Date: 2022-10-29 11:10 am (UTC)
calimac: (Default)
From: [personal profile] calimac
1) If I'm reading the article correctly, the photo attached to it shows the artwork sideways.
And what's this about "destroying" the work if it's hung right-side up? How could that happen?

4) King Charles is also not going, but I recall that was on Truss's advice. Isn't anything she said now kind of obsolete?

5) Reminds me of something I've casually wondered, which is whether abolitionists ever undertook buying slaves in order to free them.

Date: 2022-10-29 11:53 am (UTC)
rhythmaning: (sunset)
From: [personal profile] rhythmaning
1. The artwork is "an adhesive tape version of the similarly named New York" - and the adhesive has gone. It could literally fall apart if moved.

Date: 2022-10-29 12:23 pm (UTC)
calimac: (Default)
From: [personal profile] calimac
"if moved"? It's being moved to an exhibit. The exhibit is in Germany, but it appears the painting is normally kept at the MoMA in New York.

Date: 2022-10-30 05:31 pm (UTC)
armiphlage: Ukraine (Default)
From: [personal profile] armiphlage
For 5), that's exactly what the UK did with the Emancipation Act of 1837. The final payment on the annuities given to the slaveholders was paid in 2015.

Date: 2022-10-30 05:39 pm (UTC)
calimac: (Default)
From: [personal profile] calimac
Yes, and I believe there was some compensation in some cases for US slaveholders, but that's not what I had in mind. This is government emancipation. I'm thinking of the private acts of abolitionists before emancipation. They saw slaves being bought and sold, it must have appalled them. Might some wealthy ones have gone to the auctions to buy up slaves in order to free them?

Date: 2022-10-30 09:13 pm (UTC)
From: [personal profile] nojay
One of the signatories to the Declaration of Independence was a slave-owner who bought slaves and had them work for him but he would manumit them after a given number of years, and his establishment of slaves were all manumitted on his death, IIRC.

Mondrian hung upside-down for over 75 years

Date: 2022-10-29 04:14 pm (UTC)
jack: (Default)
From: [personal profile] jack
He did? I guess that would explain some things :)

Date: 2022-10-29 07:13 pm (UTC)
channelpenguin: (Default)
From: [personal profile] channelpenguin
The Baltic and the North Sea are both getting shallower, as I understand because, as the article mentions, the sea bed is still rebounding from being compressed during the last ice age.

As a sailor of those waters, it's a bit annoying sometimes, as there's so many great places, but with it all getting shallower (and notably so even within people's lifetime), it's harder to visit them (there's no large, or indeed predictable, tides to help!)

Date: 2022-10-30 04:55 am (UTC)
melchar: medieval raccoon girl (Default)
From: [personal profile] melchar
Elon has managed to reach his proper place in the universe.
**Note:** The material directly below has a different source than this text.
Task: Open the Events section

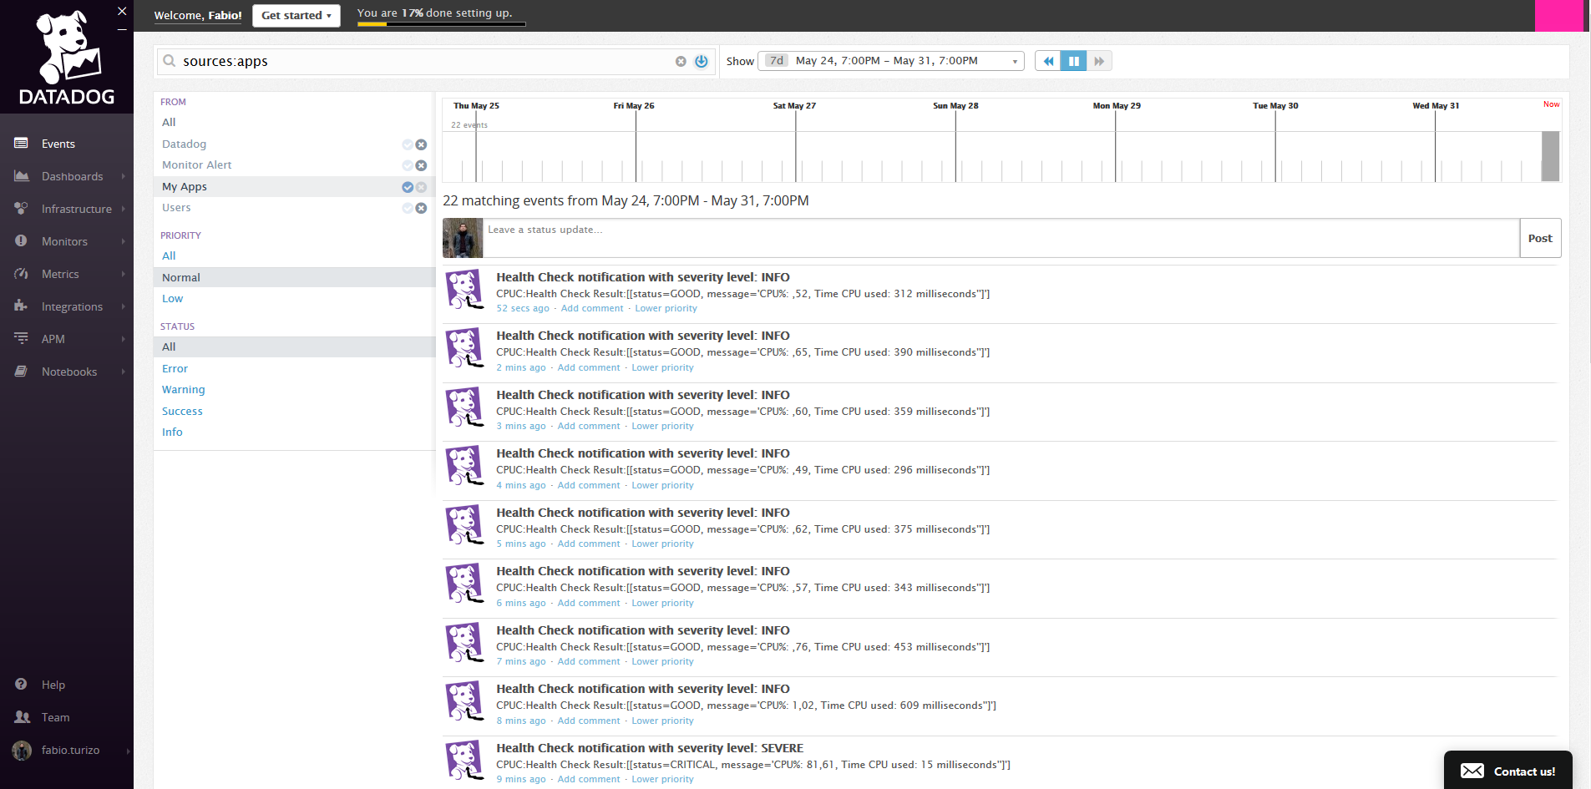Action: 58,144
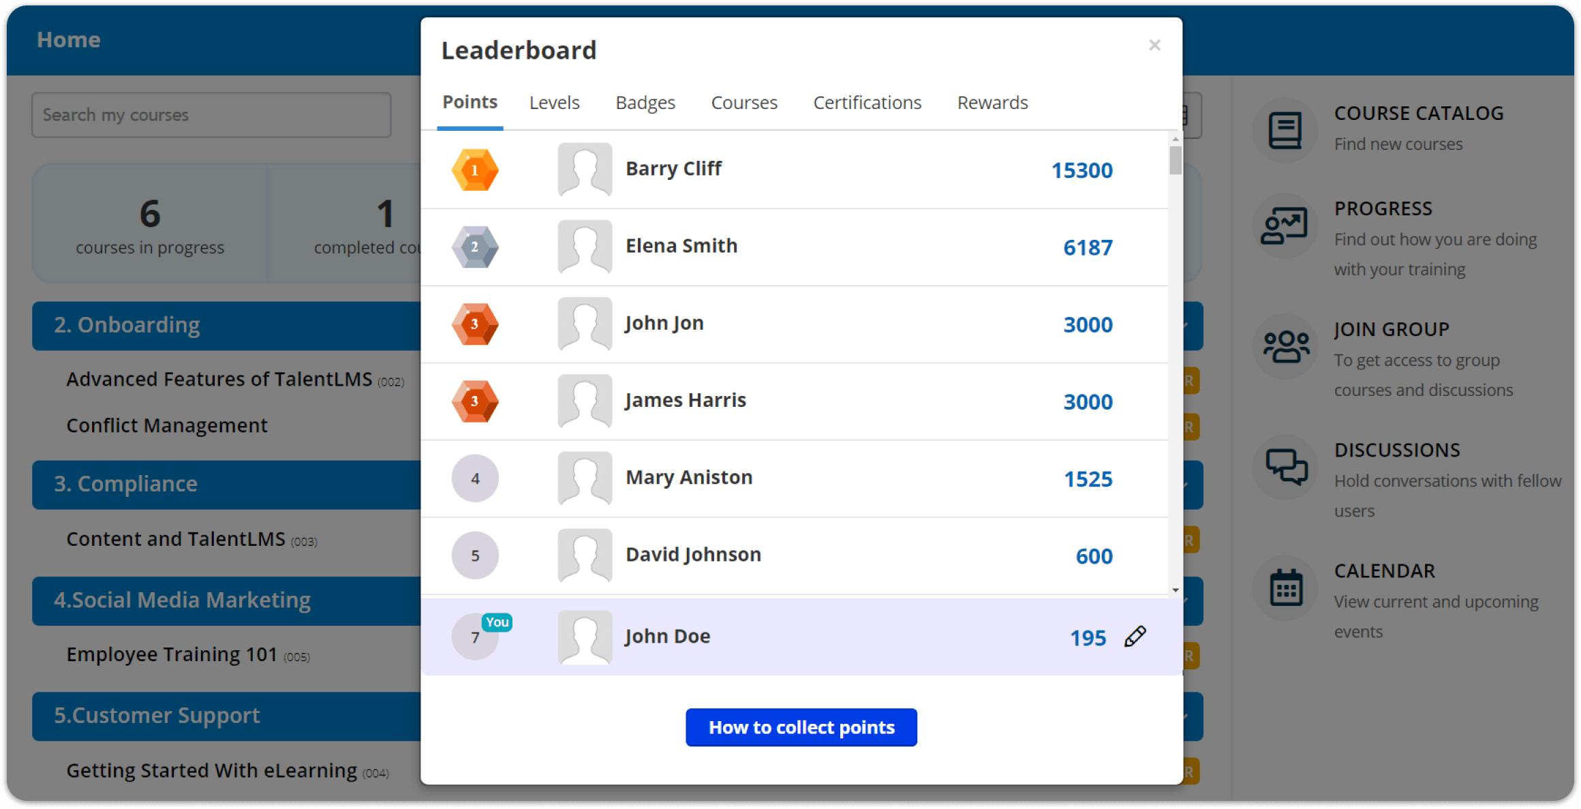Switch to the Levels tab
This screenshot has height=809, width=1581.
point(554,102)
Forgive me for giggling.

Date: 2022-10-30 07:12 am (UTC)
hairyears: Spilosoma viginica caterpillar: luxuriant white hair and a 'Dougal' face with antennae. Small, hairy, and venomous (Default)
From: [personal profile] hairyears
Elon Musk owns Twitter.

Couldn't happen to a nicer chap.

Nevertheless, the things he's doing with it are going to make the abuse and the toleration for Nazis even worse: I won't go so far as to say he wants it that way but, you know...

"The purpose of a system is... Whatever the system does.

Date: 2022-10-30 09:00 am (UTC)
bens_dad: (Default)
From: [personal profile] bens_dad
The purpose of a system is... Whatever the system does.

Sadly that is only true of properly implemented systems and those that are creatively misused by competent second parties.

The power of POSIWID thinking.

Date: 2022-10-30 10:38 am (UTC)
hairyears: Spilosoma viginica caterpillar: luxuriant white hair and a 'Dougal' face with antennae. Small, hairy, and venomous (Default)
From: [personal profile] hairyears
No, [personal profile] bens_dad, you are insufficiently bitter and twisted to know this.

And that's fine: it's a tribute, even, to your mental health and your good nature.

"The purpose of a system is what it does" originates with Stafford Beer, prince among Systems Analysts, and it is one the most cynical and bleak commentaries on our art and our profession.

If a system is badly conceived, designed and implemented, that is an accurate reflection of the strategic and operational culture of the organisation.

If it barely does anything useful at all, and what little it does, it does badly, and it's overall contribution is to frustrate the stated purposes of itself, the system, and the host organisation...

Then it is fucked-up, the organisation's fucked-up, and the whole of their purposes in existing are... To fuck up.

You haven't worked there yet.

Millions do.

https://en.m.wikipedia.org/wiki/The_purpose_of_a_system_is_what_it_does

I feel kinda... Dirty... Telling you this.